Preclinical data from a mouse model of NASH are also being presented at The International Liver Congress demonstrating that GS-0976 reduces hepatic steatosis, liver biochemistry and the expression of pro-fibrotic and pro-inflammatory genes in the liver (#FRI-352).
GS-0976 is an investigational therapy and has not been determined to be safe or efficacious.
A separate Phase 2, randomized, double-blind, placebo-controlled trial evaluating GS-0976 in 125 patients with NASH is ongoing. ACC catalyzes the first step in DNL, the synthesis of fatty acids that contributes to hepatic steatosis (fatty infiltration) and, subsequently, inflammation and liver fibrosis. ACC also regulates beta oxidation, the burning of fat by hepatic mitochondria.
NASH is a chronic liver disease associated with steatosis, or accumulation of fat within the liver, that can lead to inflammation, progressive fibrosis and cirrhosis. The median survival for a NASH patient with cirrhosis (F4) is approximately five years.

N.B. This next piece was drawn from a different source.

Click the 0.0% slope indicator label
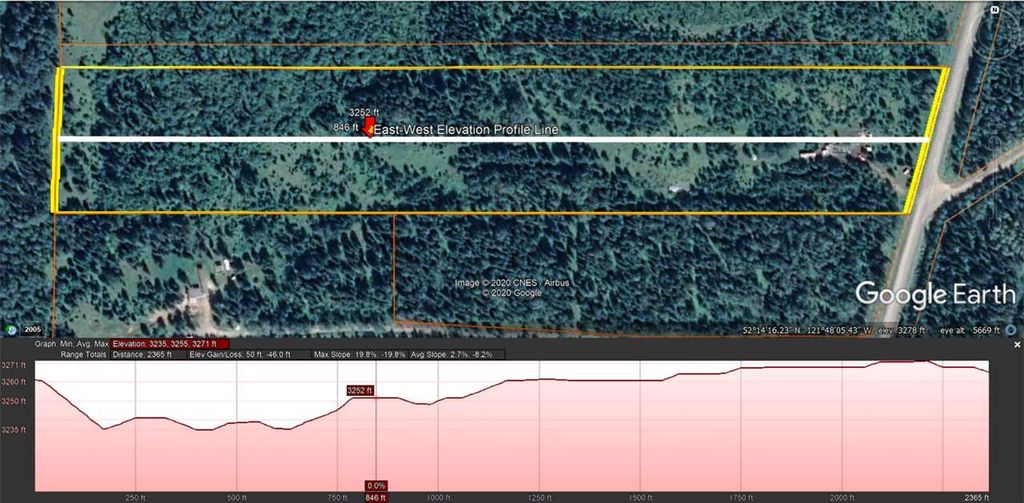The width and height of the screenshot is (1024, 503). tap(376, 485)
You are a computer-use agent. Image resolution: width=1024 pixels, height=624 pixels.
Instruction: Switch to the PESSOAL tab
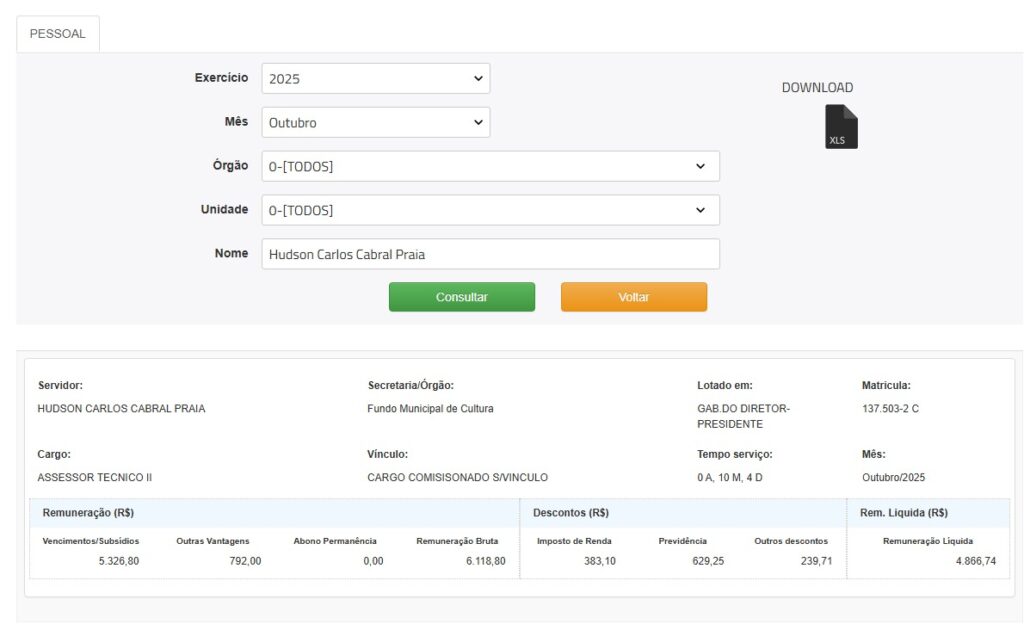coord(58,34)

About Gilead’s Clinical Programs in NASH
Gilead is advancing multiple novel investigational compounds for the treatment of NASH with advanced fibrosis. Gilead is currently planning or conducting Phase 2 and Phase 3 clinical trials evaluating single-agent and combination therapy approaches against multiple core pathways associated with NASH – metabolic dysregulation, inflammation and fibrosis. Compounds in development include the apoptosis signal-regulating kinase 1 (ASK1) inhibitor, selonsertib; the selective, non-steroidal Farnesoid X receptor (FXR) agonist, GS-9674; and GS-0976, an inhibitor of ACC. Phase 3 trials evaluating selonsertib among NASH patients with bridging fibrosis (F3) or cirrhosis (F4) are ongoing (the STELLAR program). GS-9674 and GS-0976 are currently in Phase 2 NASH studies.
Selonsertib, GS-9674 and GS-0976, alone and in combination, are investigational therapies and have not been determined to be safe or efficacious.
About Gilead Sciences
Gilead Sciences is a biopharmaceutical company that discovers, develops and commercializes innovative therapeutics in areas of unmet medical need. The company’s mission is to advance the care of patients suffering from life-threatening diseases. Gilead has operations in more than 30 countries worldwide, with headquarters in Foster City, California.
This press release includes forward-looking statements within the meaning of the Private Securities Litigation Reform Act of 1995 that are subject to risks, uncertainties and other factors, including Gilead’s ability to complete its Phase 2 and Phase 3 clinical trial programs evaluating GS-0976, selonsertib and GS-9674 in patients with NASH in the currently anticipated timelines or at all. In addition, there is the possibility of unfavorable results from further clinical trials involving these compounds. Further, it is possible that Gilead may make a strategic decision to discontinue development of GS-0976, selonsertib and GS-9674 if, for example, Gilead believes commercialization will be difficult relative to other opportunities in its pipeline. As a result, the compounds may never be successfully commercialized. These risks, uncertainties and other factors could cause actual results to differ materially from those referred to in the forward-looking statements. The reader is cautioned not to rely on these forward-looking statements. These and other risks are described in detail in Gilead’s Annual Report on Form 10-K for the year ended December 31, 2016, as filed with the U.S. Securities and Exchange Commission. All forward-looking statements are based on information currently available to Gilead, and Gilead assumes no obligation to update any such forward-looking statements.